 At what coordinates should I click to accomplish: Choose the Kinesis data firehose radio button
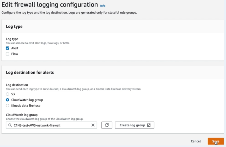[x=8, y=106]
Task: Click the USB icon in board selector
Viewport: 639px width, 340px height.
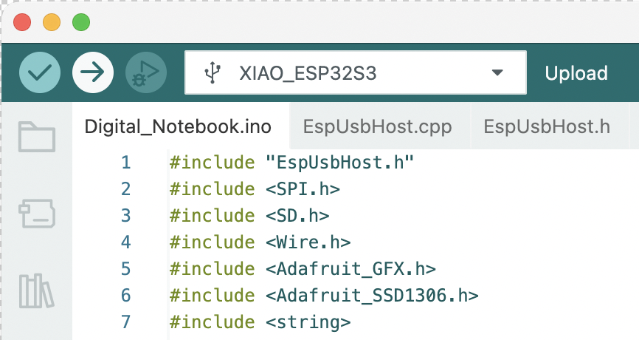Action: pyautogui.click(x=212, y=73)
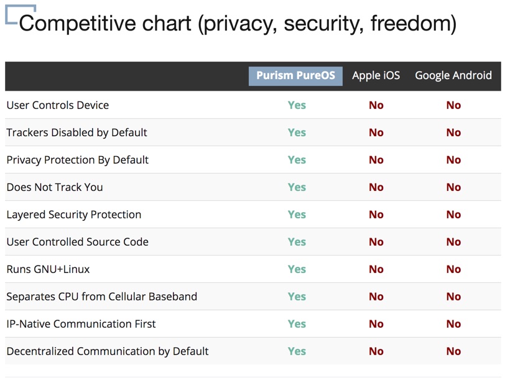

*WHAT THE TASK ASKS:* Exactly repeat the data above; the pictures do not belong in your copy.

*RESULT OF THIS TASK:*
 At what coordinates should I click to accomplish: Choose the Kinesis data firehose radio button
[x=8, y=106]
Task: Click the USB icon in board selector
Viewport: 639px width, 340px height.
Action: pyautogui.click(x=212, y=73)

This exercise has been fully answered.